Ray-tracing methods use discrete rays to represent advancing wavefronts as they propagate from a transmitter through a scene. Rays interact with geometry in the scene through reflections, diffractions, and transmissions. The two dominant ray-tracing methods are Shooting-and-Bouncing Rays and Image Theory. Remcom’s software combines these two methods to leverage the advantages of each.
This approach shoots rays in all directions, usually with a fixed angular spacing, and follows them as they interact and split further into additional paths, reflecting from surfaces, transmitting through them, or diffracting from wedges.
From a predefined pair of end points (e.g., a transmitter and receiver), this approach finds all of the paths between the points, using the method of images to determine where ray-tracing interactions will occur. The approach is then repeated for each subsequent pair of points in a calculation.
SBR is a relatively efficient approach for finding ray-tracing paths through a complex scene, but as rays propagate, they continuously spread, and they risk missing interactions with smaller objects while also incurring increasing error in the calculation of path length and phase. Image theory, on the other hand, is a more precise approach, but because it must be repeated for each pair of Tx and Rx points, it can be very computationally intensive in a scene with large numbers of facets and large numbers of transmit and receive pairs.

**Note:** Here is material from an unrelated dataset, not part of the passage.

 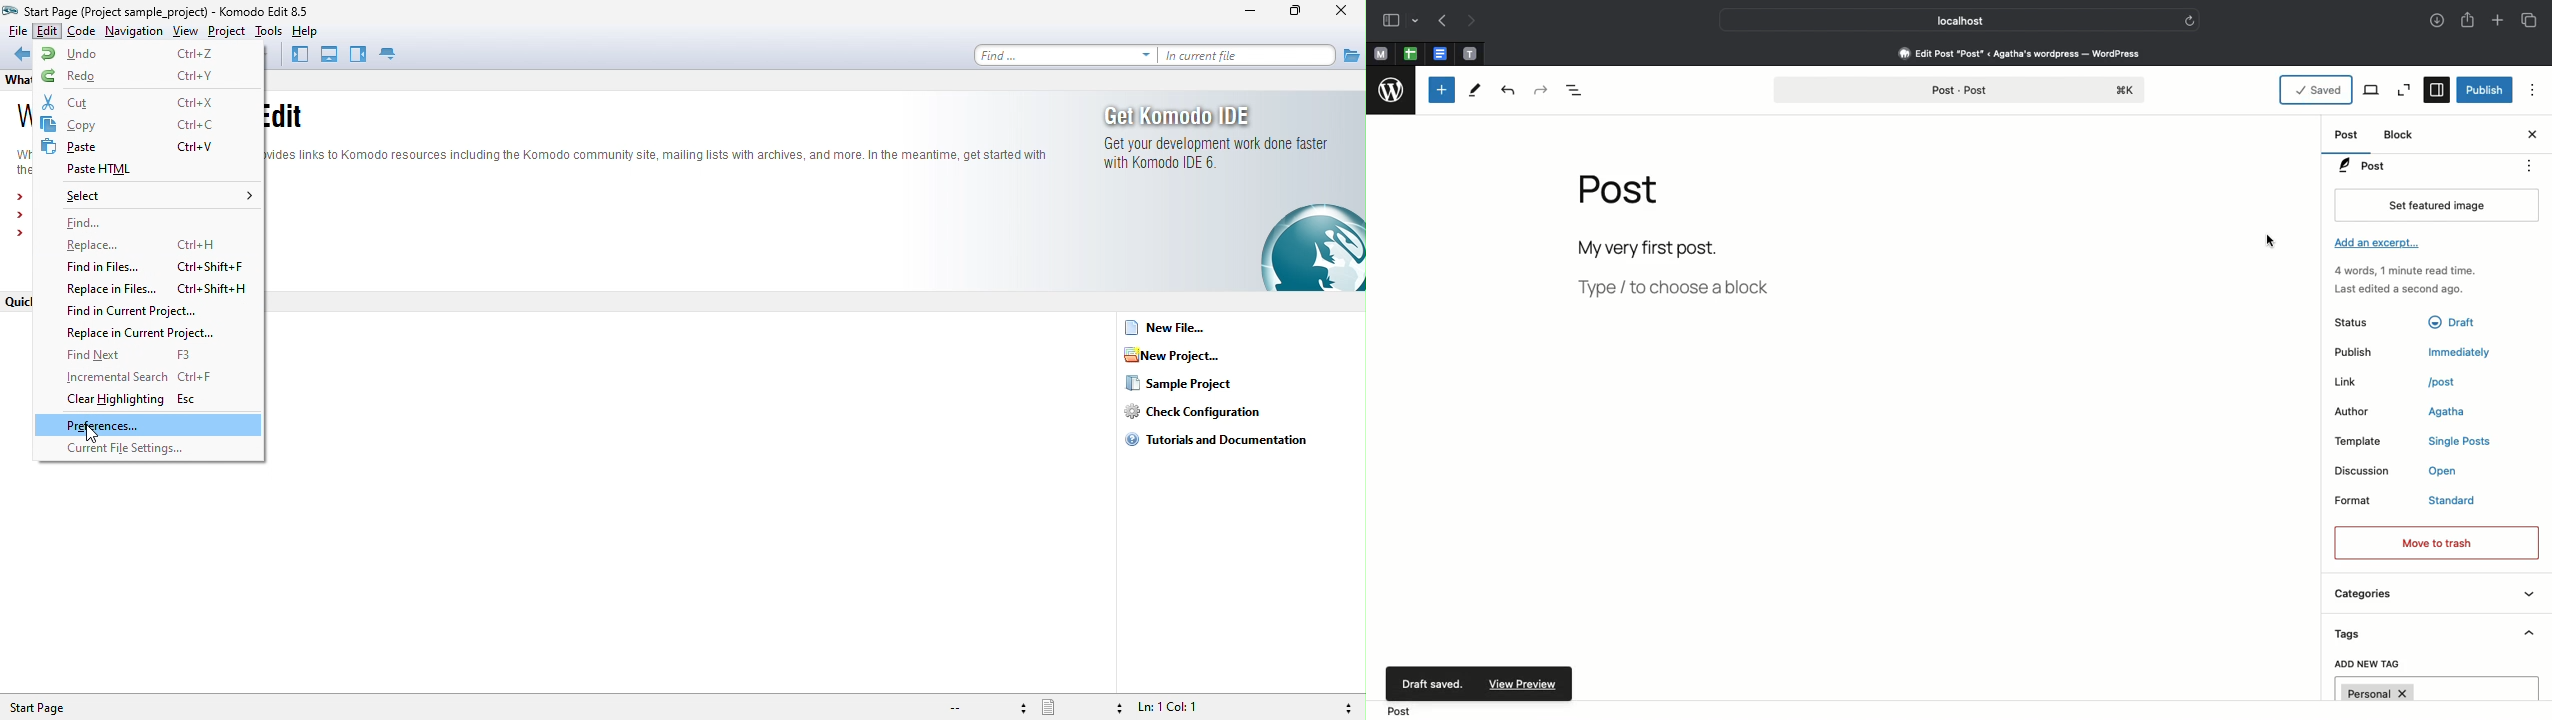 What do you see at coordinates (2528, 19) in the screenshot?
I see `Tabs` at bounding box center [2528, 19].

For these reasons, Remcom’s most advanced ray-tracing models in Wireless InSite® and WaveFarer®, which are based on the X3D ray-tracer, combine the two techniques. SBR is used to find the initial chains of interactions, using GPU-accelerated ray-tracing. Image theory is then used to perform an exact path correction (EPC), finding the precise paths between each point pair. The result is the capability to efficiently find propagation paths, while providing precise calculations of time of arrival, phase, and polarization. Precise estimates of these quantities have become increasingly important, if not required, for many current problems of interest, including MIMO analysis, fading due to mobility, and Doppler.